In Poor Boy, Jem Glass (played on alternate nights by Nicholas Bakopoulos-Cooke and Jed Rosenberg) stuns his family on his seventh birthday by nearly being run over, then announcing that he’s really Danny Prior (Matthew Newton), a young married man killed exactly seven years earlier in an unexplained hit-run accident.

Danny’s been having feinting spells recently, and hearing strange voices from an old, broken radio, and he’s only a boy, afterall, and things like that just don’t happen, do they? So, of course, he’s not believed.

But Jem has ways of convincing the Prior family — Danny’s mother Ruth (Sarah Peirse), his brother Miles (Matt Dyktynski) and especially his widow Clare (Abi Tucker), who holds a very guilty secret about his death — that there may be more to his story than a youngster’s fertile imagination could explain.

It throws Danny’s birth family — father Sol (Greg Stone), who has his own very guilty secret, mother Viv (Linda Cropper) and teenage sister Sadie (Sara Gleeson) — into a year of chaotic desperation as they gradually lose the tug-o-war over where he belongs, and certainly where he wants to belong.

But this isn’t just a Twilight Zone (boomers should remember those late-night twisted plots) tale from the supernatural.

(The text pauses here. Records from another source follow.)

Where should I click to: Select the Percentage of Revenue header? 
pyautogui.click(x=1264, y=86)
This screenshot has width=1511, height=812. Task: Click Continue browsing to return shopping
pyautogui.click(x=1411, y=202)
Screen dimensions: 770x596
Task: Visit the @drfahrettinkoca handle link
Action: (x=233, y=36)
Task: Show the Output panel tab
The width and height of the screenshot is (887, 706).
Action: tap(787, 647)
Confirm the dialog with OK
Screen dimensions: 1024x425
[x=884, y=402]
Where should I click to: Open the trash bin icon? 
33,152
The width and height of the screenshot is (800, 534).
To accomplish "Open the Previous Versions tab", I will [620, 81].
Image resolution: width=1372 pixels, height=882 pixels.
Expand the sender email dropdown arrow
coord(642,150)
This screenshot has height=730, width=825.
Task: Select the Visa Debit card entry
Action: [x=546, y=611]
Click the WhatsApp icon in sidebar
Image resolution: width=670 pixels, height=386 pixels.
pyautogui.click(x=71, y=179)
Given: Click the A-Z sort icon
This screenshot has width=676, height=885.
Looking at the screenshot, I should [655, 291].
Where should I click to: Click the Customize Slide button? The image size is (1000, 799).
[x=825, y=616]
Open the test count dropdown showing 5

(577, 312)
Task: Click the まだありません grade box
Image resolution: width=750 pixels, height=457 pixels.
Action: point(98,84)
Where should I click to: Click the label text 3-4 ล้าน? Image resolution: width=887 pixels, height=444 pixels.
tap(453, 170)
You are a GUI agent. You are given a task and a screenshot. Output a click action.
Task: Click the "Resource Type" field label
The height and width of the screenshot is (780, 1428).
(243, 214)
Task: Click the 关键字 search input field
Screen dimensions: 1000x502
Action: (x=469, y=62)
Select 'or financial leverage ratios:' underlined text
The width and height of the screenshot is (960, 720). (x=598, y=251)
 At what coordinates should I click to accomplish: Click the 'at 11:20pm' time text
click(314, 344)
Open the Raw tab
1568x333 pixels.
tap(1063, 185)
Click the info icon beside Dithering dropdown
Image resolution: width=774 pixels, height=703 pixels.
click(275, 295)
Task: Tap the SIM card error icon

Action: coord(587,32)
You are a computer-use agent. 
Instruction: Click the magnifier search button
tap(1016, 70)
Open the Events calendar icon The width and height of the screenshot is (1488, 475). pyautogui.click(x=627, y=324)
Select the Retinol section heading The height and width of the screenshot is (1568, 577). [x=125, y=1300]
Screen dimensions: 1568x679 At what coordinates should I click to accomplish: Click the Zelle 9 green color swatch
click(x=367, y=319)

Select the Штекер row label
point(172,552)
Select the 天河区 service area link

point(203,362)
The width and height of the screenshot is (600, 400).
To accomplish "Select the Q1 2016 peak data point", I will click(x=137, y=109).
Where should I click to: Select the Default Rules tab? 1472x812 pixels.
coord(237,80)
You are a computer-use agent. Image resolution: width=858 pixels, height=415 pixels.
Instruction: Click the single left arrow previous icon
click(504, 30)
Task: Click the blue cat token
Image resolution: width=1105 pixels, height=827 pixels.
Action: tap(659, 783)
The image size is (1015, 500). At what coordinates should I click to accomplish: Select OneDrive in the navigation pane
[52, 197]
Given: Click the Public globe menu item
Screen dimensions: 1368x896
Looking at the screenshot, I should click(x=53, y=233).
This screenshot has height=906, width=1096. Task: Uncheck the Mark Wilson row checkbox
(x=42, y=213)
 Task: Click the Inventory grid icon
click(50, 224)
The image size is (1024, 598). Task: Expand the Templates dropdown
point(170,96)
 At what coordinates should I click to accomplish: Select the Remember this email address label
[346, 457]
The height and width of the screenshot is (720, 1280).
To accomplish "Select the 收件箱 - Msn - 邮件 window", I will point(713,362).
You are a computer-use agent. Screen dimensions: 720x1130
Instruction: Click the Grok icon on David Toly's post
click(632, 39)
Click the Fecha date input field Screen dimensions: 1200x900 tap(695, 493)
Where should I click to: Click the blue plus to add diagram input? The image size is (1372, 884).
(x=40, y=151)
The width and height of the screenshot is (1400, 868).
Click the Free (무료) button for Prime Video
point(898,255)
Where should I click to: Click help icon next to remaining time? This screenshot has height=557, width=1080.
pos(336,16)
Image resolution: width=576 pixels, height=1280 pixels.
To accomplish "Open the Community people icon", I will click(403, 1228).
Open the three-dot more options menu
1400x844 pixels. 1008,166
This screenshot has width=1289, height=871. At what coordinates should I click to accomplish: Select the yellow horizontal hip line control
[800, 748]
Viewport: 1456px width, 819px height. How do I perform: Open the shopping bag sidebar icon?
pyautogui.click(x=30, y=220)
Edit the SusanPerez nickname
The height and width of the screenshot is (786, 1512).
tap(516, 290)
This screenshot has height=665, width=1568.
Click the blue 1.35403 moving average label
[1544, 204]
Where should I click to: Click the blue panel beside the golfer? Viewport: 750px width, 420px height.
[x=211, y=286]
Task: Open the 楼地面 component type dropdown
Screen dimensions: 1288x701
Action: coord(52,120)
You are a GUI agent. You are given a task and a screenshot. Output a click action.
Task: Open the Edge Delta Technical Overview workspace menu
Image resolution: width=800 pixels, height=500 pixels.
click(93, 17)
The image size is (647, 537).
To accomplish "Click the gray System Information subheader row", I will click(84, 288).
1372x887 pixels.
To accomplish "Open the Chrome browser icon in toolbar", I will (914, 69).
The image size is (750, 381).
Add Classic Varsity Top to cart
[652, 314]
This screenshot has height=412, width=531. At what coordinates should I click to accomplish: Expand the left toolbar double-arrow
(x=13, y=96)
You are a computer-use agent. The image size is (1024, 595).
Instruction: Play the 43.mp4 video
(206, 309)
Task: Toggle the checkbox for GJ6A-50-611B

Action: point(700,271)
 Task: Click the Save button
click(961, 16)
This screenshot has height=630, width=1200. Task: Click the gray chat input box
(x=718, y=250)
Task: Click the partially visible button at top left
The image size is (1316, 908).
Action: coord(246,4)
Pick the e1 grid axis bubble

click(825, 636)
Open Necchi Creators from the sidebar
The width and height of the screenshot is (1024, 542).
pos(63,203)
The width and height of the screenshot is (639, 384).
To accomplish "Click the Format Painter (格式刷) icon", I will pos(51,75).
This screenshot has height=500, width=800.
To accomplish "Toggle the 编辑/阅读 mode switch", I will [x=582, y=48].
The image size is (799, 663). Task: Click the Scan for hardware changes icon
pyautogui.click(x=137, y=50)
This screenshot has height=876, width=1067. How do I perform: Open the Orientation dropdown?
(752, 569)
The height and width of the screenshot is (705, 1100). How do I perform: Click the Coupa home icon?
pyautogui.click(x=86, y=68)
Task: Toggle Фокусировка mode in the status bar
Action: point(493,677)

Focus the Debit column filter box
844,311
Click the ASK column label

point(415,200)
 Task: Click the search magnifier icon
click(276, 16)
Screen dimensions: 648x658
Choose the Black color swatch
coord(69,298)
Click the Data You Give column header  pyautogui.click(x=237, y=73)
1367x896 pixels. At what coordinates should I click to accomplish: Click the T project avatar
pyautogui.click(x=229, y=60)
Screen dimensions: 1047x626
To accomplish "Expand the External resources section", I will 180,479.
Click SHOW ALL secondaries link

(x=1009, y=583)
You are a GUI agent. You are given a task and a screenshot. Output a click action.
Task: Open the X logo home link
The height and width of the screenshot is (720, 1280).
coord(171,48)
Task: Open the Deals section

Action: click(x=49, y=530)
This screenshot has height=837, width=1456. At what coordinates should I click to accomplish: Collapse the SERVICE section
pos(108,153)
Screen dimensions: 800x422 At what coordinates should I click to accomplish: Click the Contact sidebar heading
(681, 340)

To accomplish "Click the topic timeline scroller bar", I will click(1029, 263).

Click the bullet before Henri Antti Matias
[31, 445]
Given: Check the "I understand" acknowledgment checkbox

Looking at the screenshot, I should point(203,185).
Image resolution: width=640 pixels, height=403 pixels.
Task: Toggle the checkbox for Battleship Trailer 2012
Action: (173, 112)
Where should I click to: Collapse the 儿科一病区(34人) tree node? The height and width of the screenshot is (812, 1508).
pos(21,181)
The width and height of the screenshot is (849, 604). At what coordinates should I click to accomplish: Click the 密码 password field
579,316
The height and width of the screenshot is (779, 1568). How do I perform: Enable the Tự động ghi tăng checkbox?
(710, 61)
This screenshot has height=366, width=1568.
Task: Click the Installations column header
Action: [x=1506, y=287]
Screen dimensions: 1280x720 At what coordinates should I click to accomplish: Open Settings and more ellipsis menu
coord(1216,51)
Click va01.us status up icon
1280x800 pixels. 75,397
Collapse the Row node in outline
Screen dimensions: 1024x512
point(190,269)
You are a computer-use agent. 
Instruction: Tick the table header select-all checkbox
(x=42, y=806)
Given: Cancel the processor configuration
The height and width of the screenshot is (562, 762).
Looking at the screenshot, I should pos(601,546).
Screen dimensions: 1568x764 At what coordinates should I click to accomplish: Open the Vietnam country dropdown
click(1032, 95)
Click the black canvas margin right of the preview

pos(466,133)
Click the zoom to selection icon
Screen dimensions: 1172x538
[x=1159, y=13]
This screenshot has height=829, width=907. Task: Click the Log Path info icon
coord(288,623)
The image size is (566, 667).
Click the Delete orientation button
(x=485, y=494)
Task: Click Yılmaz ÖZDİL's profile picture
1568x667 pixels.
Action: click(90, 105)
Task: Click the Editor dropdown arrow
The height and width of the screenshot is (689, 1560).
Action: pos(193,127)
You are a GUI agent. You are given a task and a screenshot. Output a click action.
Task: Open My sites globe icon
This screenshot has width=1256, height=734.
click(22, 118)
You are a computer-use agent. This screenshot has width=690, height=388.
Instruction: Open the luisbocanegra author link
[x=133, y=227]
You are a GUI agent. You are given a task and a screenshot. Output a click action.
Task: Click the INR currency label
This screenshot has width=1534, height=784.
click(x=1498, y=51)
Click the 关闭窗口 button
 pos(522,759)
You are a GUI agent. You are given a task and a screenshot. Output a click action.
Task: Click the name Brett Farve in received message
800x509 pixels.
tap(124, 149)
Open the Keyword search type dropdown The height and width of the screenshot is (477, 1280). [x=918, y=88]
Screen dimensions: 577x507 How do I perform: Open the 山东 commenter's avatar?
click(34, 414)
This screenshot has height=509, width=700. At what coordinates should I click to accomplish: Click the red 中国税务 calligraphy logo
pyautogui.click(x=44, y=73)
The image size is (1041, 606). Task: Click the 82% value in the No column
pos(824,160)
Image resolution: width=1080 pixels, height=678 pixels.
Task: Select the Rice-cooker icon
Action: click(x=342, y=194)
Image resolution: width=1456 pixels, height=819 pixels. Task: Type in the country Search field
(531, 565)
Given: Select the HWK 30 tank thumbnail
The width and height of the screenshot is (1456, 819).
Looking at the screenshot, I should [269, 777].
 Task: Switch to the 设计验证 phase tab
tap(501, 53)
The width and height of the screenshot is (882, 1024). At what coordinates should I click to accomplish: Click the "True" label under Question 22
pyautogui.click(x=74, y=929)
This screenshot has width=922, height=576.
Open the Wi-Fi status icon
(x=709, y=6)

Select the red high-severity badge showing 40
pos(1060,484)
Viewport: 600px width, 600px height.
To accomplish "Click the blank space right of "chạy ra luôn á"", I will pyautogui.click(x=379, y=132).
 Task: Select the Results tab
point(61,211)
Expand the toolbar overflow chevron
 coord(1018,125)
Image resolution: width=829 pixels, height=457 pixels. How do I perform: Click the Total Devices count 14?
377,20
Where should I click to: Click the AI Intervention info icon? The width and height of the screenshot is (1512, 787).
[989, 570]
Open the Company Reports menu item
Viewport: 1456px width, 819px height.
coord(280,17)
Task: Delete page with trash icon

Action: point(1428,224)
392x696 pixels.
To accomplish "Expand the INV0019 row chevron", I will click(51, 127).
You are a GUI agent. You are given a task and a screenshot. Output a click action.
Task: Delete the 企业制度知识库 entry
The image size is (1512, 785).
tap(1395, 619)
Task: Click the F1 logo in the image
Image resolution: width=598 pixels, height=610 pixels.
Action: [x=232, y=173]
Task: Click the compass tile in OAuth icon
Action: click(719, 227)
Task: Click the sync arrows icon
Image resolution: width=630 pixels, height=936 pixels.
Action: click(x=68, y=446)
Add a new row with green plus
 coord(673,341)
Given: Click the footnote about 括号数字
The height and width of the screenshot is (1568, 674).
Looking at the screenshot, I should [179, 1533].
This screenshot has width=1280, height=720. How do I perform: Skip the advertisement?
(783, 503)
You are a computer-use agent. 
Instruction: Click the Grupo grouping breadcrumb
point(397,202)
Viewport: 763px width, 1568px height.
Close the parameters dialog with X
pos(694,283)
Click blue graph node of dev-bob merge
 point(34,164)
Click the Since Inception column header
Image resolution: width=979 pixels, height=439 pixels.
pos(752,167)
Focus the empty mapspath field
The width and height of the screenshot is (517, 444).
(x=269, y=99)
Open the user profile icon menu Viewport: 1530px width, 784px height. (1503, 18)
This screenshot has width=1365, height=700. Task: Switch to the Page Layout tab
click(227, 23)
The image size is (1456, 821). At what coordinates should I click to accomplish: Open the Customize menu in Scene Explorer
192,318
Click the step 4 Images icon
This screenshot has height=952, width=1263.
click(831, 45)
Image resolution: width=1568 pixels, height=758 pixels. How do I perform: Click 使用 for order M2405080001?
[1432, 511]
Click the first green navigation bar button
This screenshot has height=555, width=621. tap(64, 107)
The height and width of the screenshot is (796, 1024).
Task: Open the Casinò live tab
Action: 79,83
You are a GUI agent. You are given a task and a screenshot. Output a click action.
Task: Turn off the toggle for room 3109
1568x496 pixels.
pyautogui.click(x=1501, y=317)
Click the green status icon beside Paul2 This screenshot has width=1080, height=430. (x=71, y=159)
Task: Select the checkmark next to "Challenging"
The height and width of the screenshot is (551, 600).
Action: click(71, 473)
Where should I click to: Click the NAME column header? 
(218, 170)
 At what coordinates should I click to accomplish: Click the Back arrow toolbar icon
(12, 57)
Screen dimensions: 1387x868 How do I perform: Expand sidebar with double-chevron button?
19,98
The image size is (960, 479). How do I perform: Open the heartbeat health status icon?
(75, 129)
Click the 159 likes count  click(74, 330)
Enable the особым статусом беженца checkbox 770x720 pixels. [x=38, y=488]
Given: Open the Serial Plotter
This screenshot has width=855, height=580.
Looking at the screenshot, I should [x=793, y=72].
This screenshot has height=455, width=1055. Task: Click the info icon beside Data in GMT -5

It’s a also very much a story of family conflict, and at least of resolution if not redemption.

Simon Phillips, the director of Poor Boy, handles very well the construct of having Matthew Newton, as the ghost of Danny, onstage simultaneously with young Jem, and providing most of the dialogue.

Newton puts in a very strong performance overall and shows himself well worthy of his recent accolades. He also reveals a fine, strong voice.

But all the performances are very good — the still-grieving Ruth who can’t believe she has her son back; the rather nasty Miles, carrying an anvil-sized chip as the younger brother; Clare, still living with Danny’s family and unable to comprehend why she’d been so foolish; the wanton, flirtatious Sadie; Sol, the rather hopeless dreamer trying to come to terms with guilt from the past; Viv, frustrated and battling a severely decaying relationship; and Jem (on our night played by Nicholas Bakopoulos-Cooke), who struts and prances around the stage with the confidence and conviction that suggest he might have been there before.

Look, it’s a bit too melodramatic, especially, after the intermission. And it requires a good deal of suspended belief — but if you can’t suspend belief while your watching theatre then where and when can you suspend it?

Overall, though, this is a very fine entertainment that makes you think a little of your own baggage and, ultimately, has you walking out onto the street feeling pretty good and humming some great songs.